I have always been big my entire life. I use to have to wear size 18 clothes when I was 16. I always knew I was a different size and being bullied for it really got to me. When I left school and came to University, I felt a change in my attitude towards myself. I wasn’t calling myself fat anymore, I was calling myself plus-sized and that’s how it’s stayed for nearly two years now.
Being the big girl at school brought me unwanted name-calling and bullying. It got to me a lot and I would normally cry to my parents or my sister. I didn’t feel normal, I felt like I was the odd one out, the one who wasn’t meant to be the thinnest or prettiest but inside I felt I could be happy with myself if others weren’t happy with what they saw on the outside.
Going through year 7-11 was really hard as certain people made me go on diets and weighed me. It was horrible seeing those numbers put up on the chart on the fridge like it was some kind of a reward. I was told I couldn’t wear nice clothes because I was too big. It is one reason as to why I became so depressed. I would be put down because of my size. I realised when I left home that I didn’t have to be subjected like that again, I didn’t have to have my weight studied. I began to heal inside because the bullying at school and the people who told me I was too big to wear anything nice stopped. I could finally be myself and starting Uni meant I could be better with myself.

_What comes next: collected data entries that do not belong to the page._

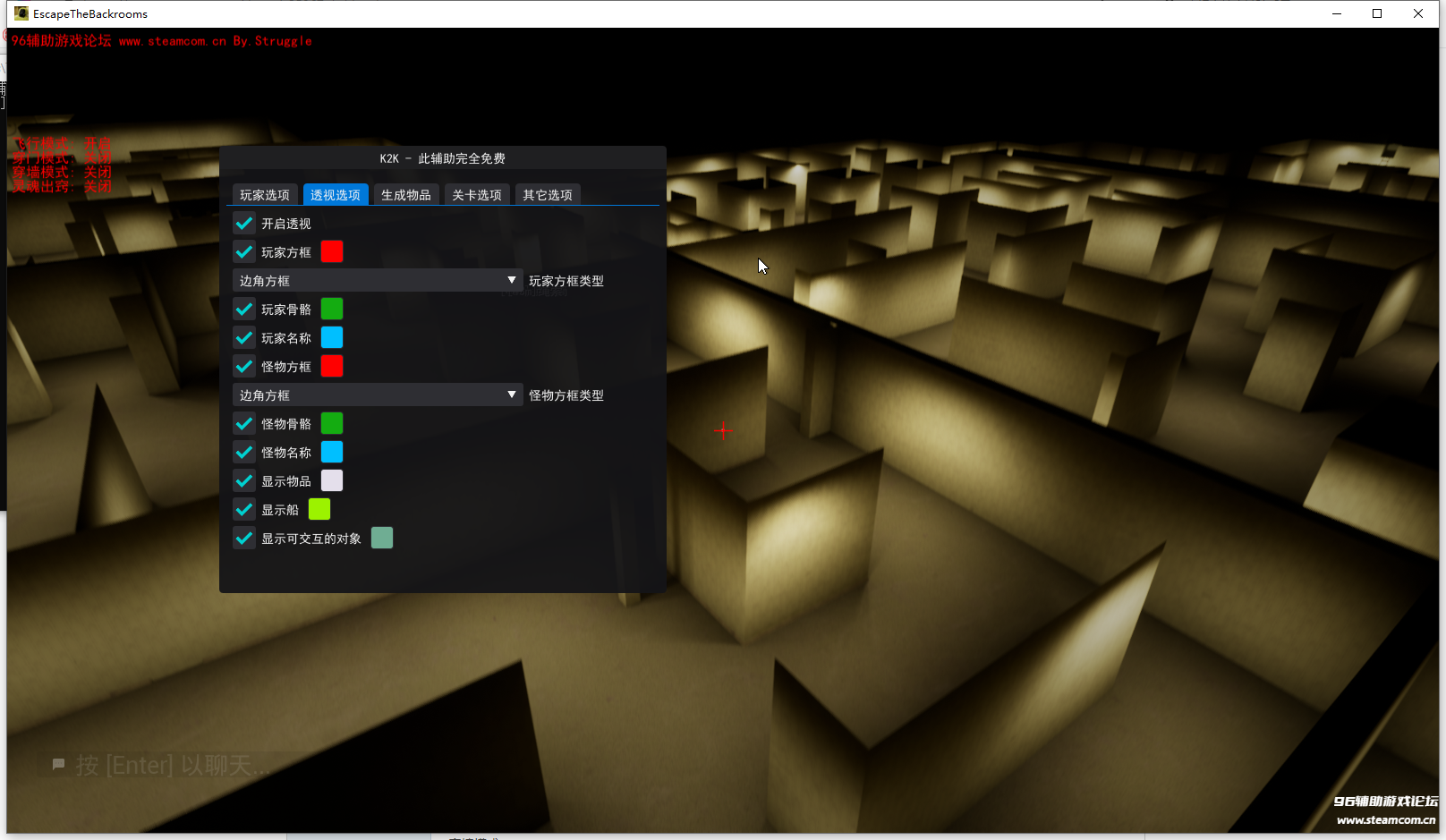Toggle the 玩家骨骼 checkbox
Viewport: 1446px width, 840px height.
coord(244,310)
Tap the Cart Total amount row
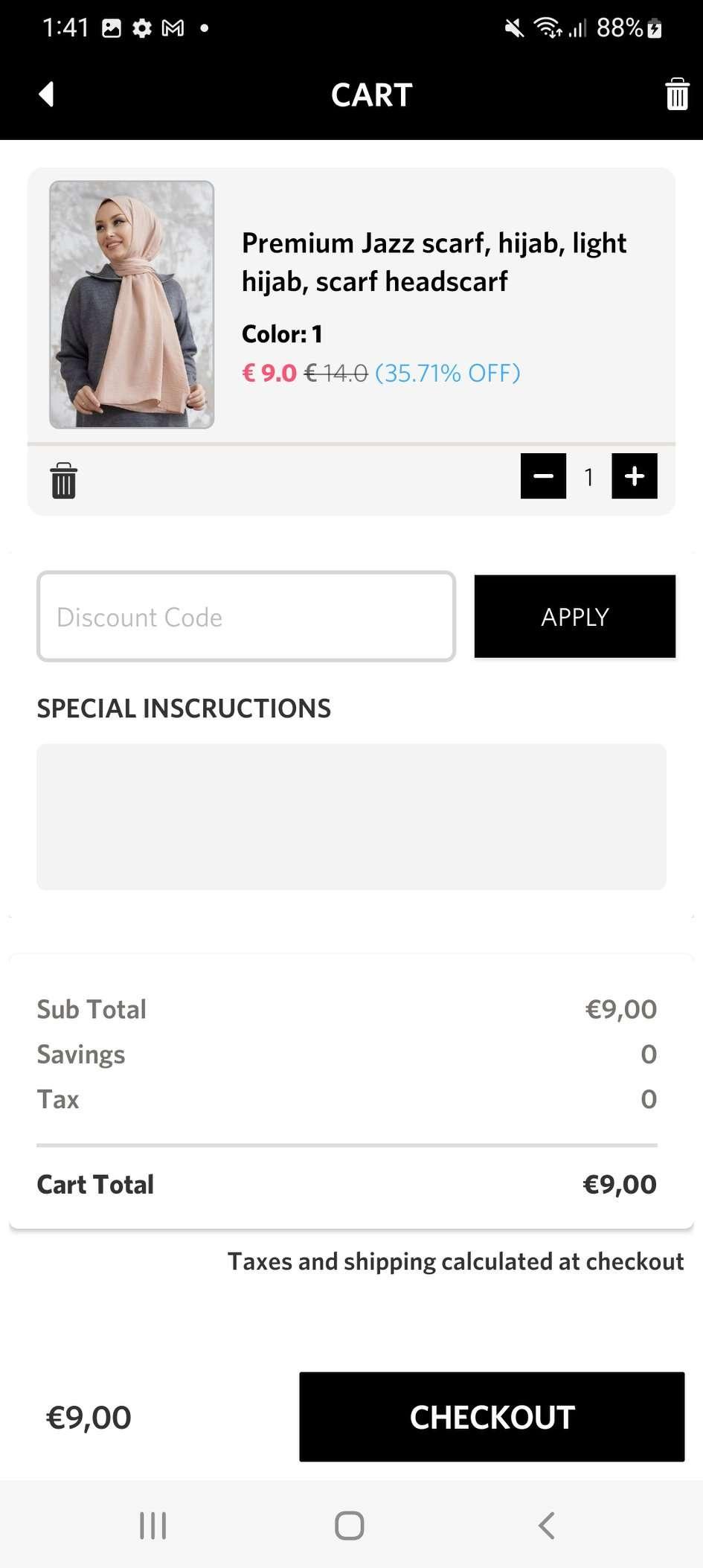The image size is (703, 1568). tap(347, 1184)
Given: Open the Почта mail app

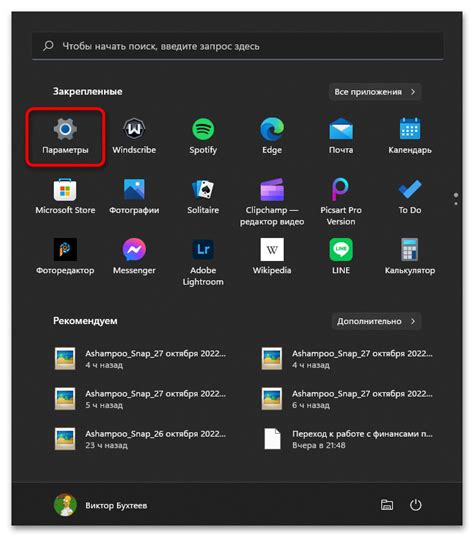Looking at the screenshot, I should [341, 136].
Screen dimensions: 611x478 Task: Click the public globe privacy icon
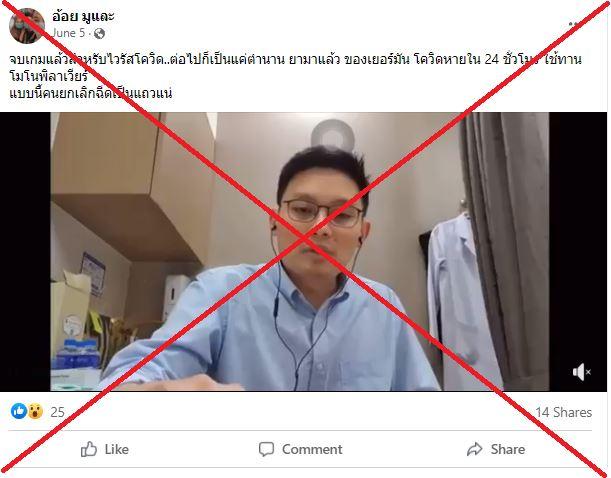(99, 34)
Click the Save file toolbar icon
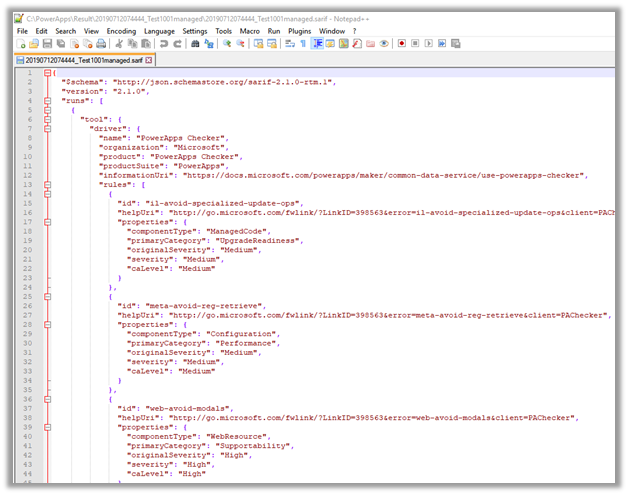Viewport: 628px width, 495px height. pos(48,44)
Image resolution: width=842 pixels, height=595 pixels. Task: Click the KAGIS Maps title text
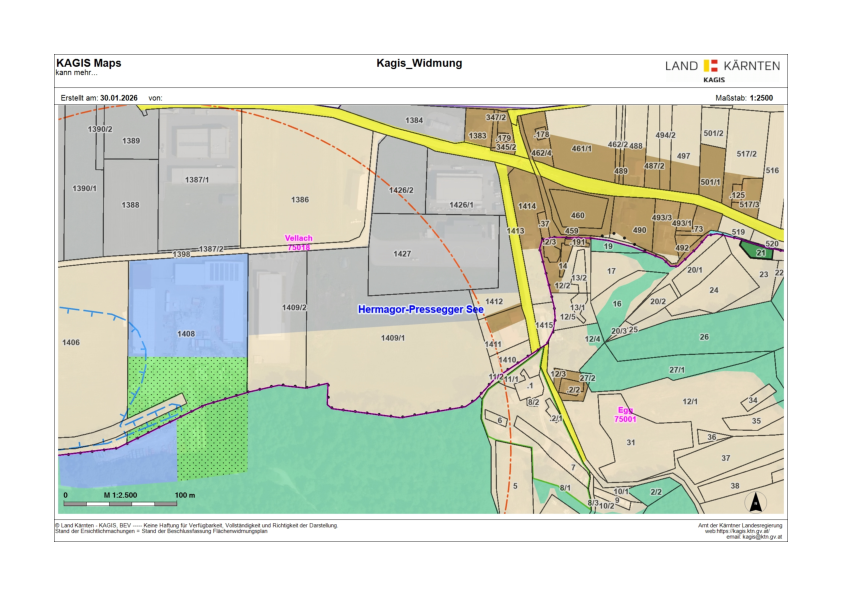coord(88,63)
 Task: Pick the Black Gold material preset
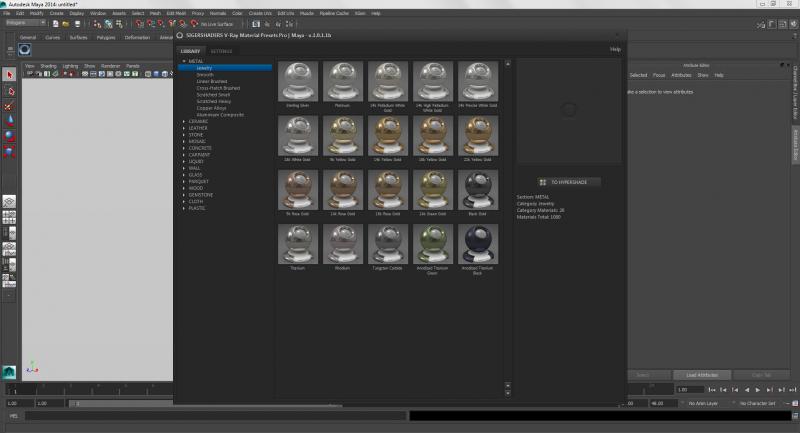point(477,189)
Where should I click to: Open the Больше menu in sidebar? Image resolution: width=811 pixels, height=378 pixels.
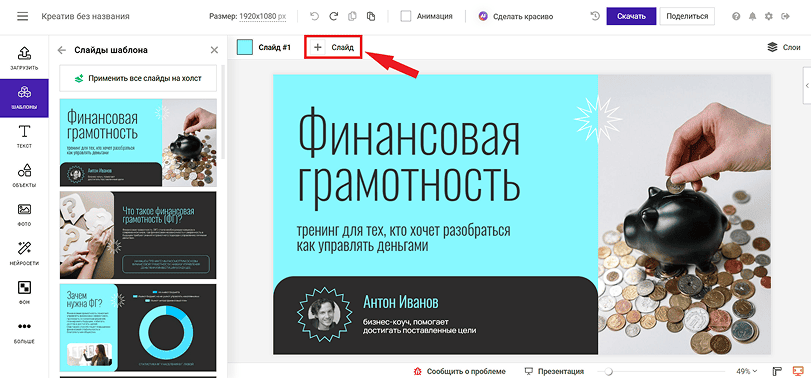click(x=24, y=331)
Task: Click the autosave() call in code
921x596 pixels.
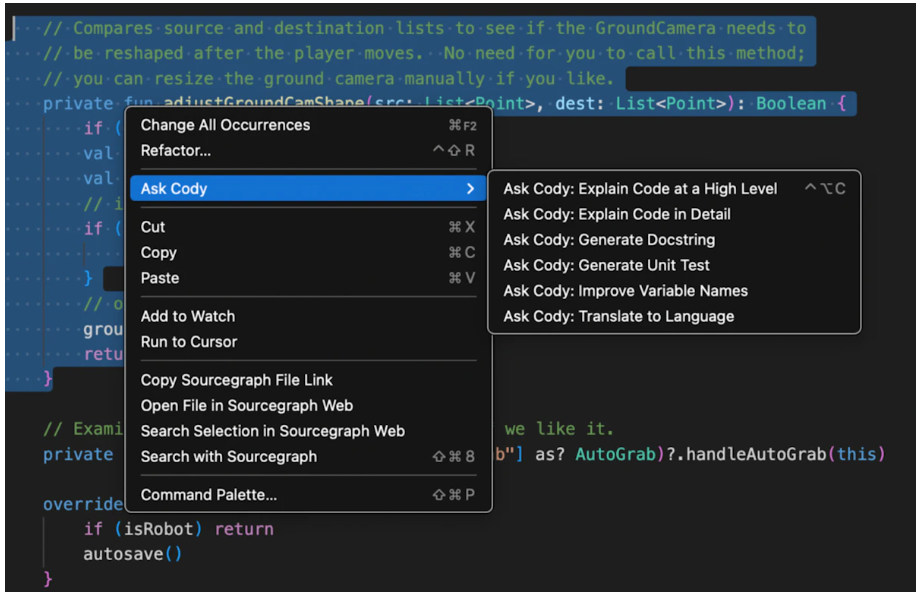Action: tap(133, 554)
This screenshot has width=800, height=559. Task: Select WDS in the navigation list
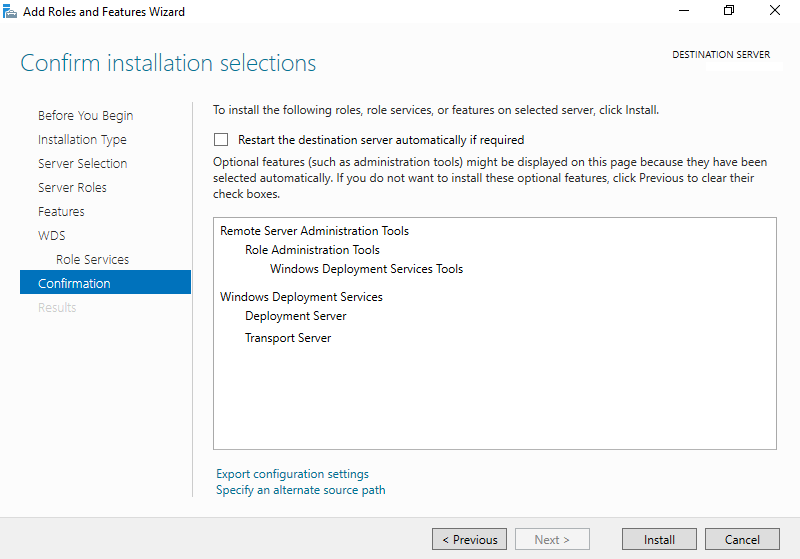click(52, 236)
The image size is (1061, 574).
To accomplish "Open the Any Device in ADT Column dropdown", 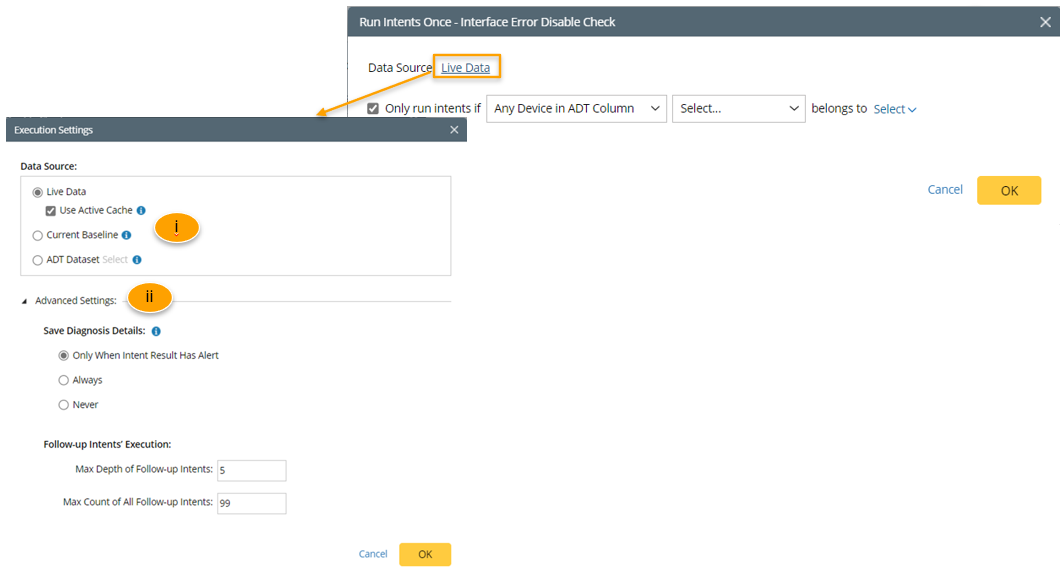I will [x=576, y=109].
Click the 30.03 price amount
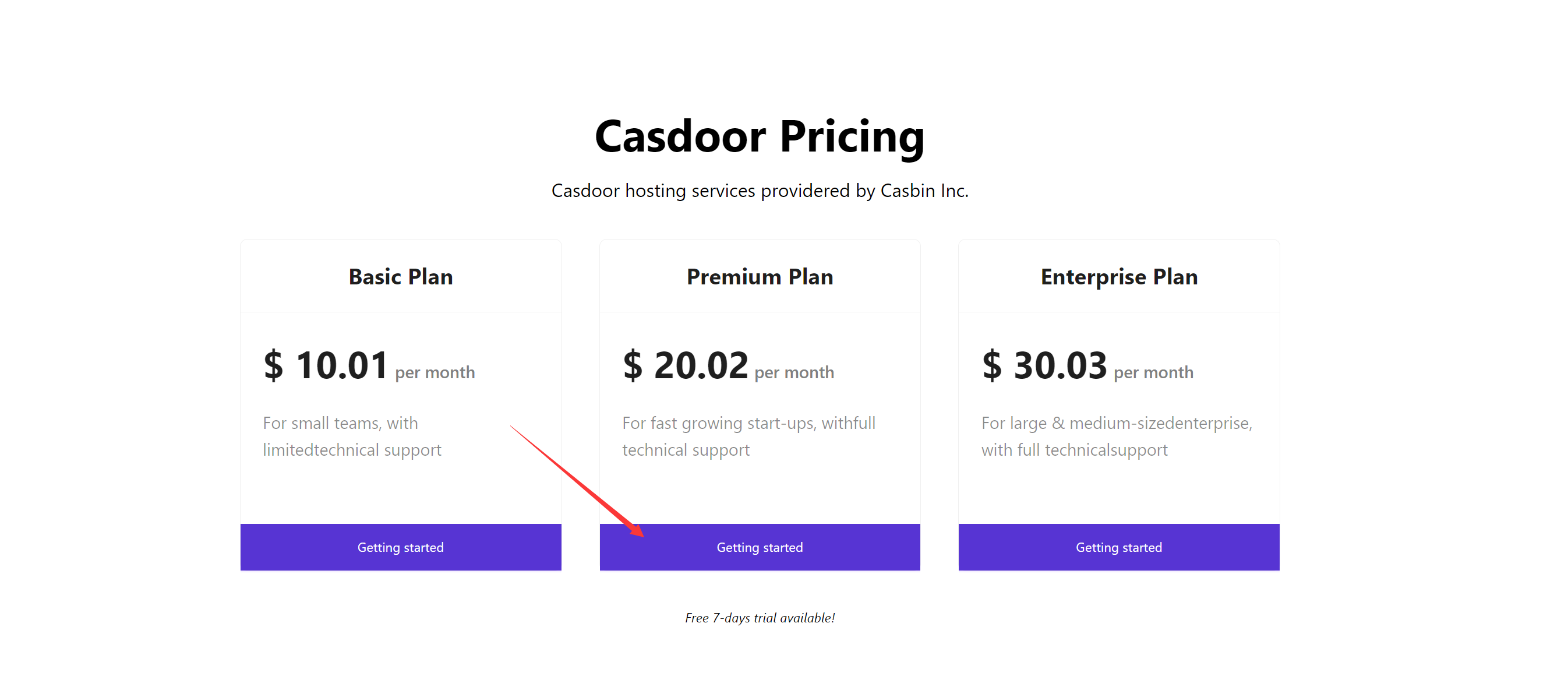 (x=1060, y=365)
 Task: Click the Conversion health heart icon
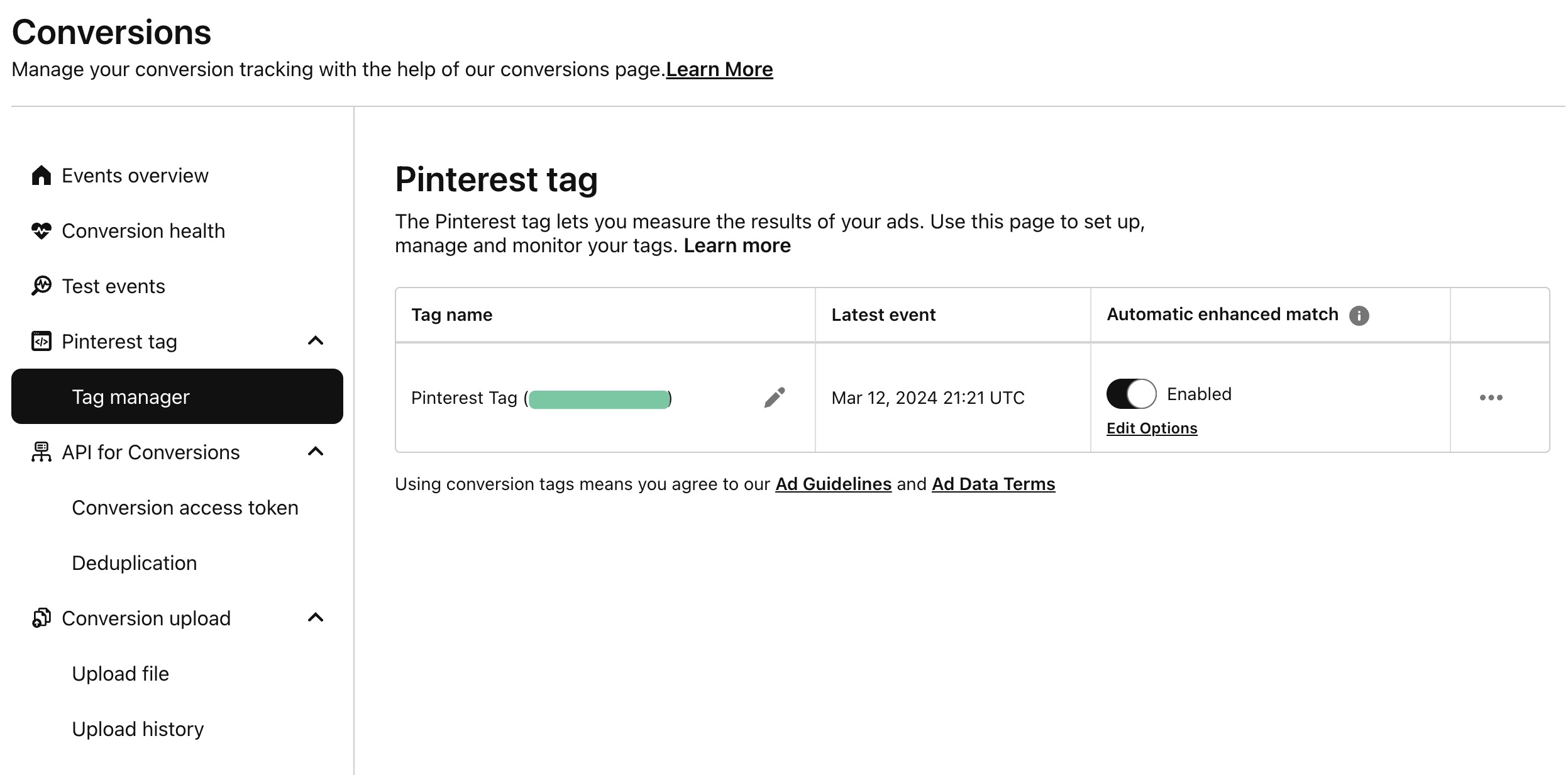[x=40, y=230]
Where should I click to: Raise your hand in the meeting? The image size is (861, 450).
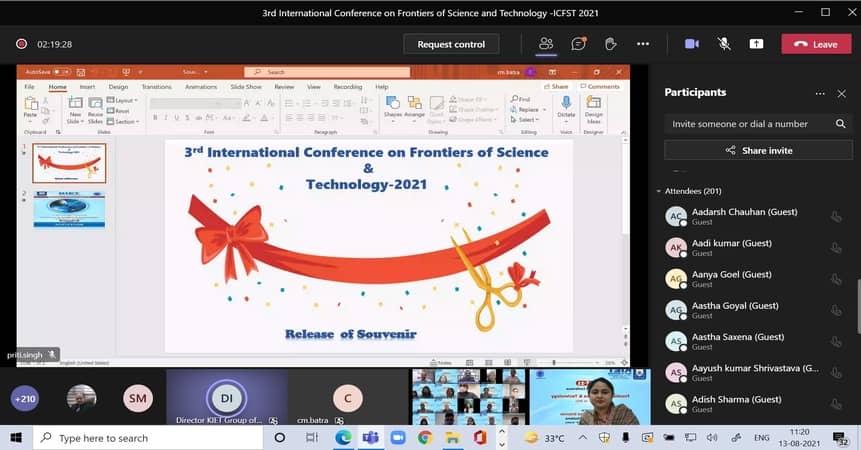click(x=610, y=44)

There was one time where I felt confident with my body and I posted a long status on Facebook about it and although I looked alright on the outside and people had seen the way I felt about myself and understood, inside I still didn’t feel like I accepted myself for the way I was.
Before I left, we had the leavers ball for my year and that night, I felt really pretty for once in about 5 years. I felt I could be myself even if I was still what I perceived as “fat”. I also went on a night out with two of my school friends the day before I left home and again, I felt beautiful. As you can see in the photos, I wasn’t the thinnest but I finally felt beautiful after so many years of being put down and scrutinized for the way I looked.
So how did it all change? I left home, I came to Uni and I started to go out and with that, I felt something in me change. I was on my own at Uni with the people I just moved in with. They didn’t know me much and they didn’t know the life I had led for so many years. I became confident with my body and stopped calling myself “fat” and started with plus-size. I love being plus-sized and I knew I needed to continue to call myself that to be able to erase the word fat from my vocabulary.
I felt so much better being in Uni and feeling like I was finally accepting myself for who I was. I had a great group of friends that supported me and loved me the way I am and when I found Jack, I had an even bigger fan.
I remember going to Primark one day as I wanted something new to wear out to a night out and I found the perfect thing. There were curves and bulges but I really didn’t care, I felt pretty and like myself. I had just bought jeans as well, I hadn’t worn jeans for around 3-4 years and finally, I felt comfortable in something else than leggings.
Even though I felt sassy and beautiful in the photo above, I didn’t feel myself until I could go out with a bit of skin showing. I had bought these two sports bras from Primark and although they were intended for the gym, I wore them for other occasions. I remember wearing the sports bra, jeans and a cardigan when I went out one night and I ended up with my best friend and me alone on the dancefloor drunk just having fun. I realised then I didn’t really care what other people think but I felt alive and I felt pretty.
I may not be perfect to you but to myself, I feel it. I may have curves and bulges in places you don’t but if I am happy with myself then you don’t need to worry. I finally feel I am able to finally be happy with the way I am and although I am still on that journey on acceptance, I think I am nearly there.
If you feel like you can’t accept yourself, change the words people associate you with and try and heal.
I hope today’s post made sense and I hope my journey of acceptance helps other people realise that we are all beautiful in our own way no matter what we look like.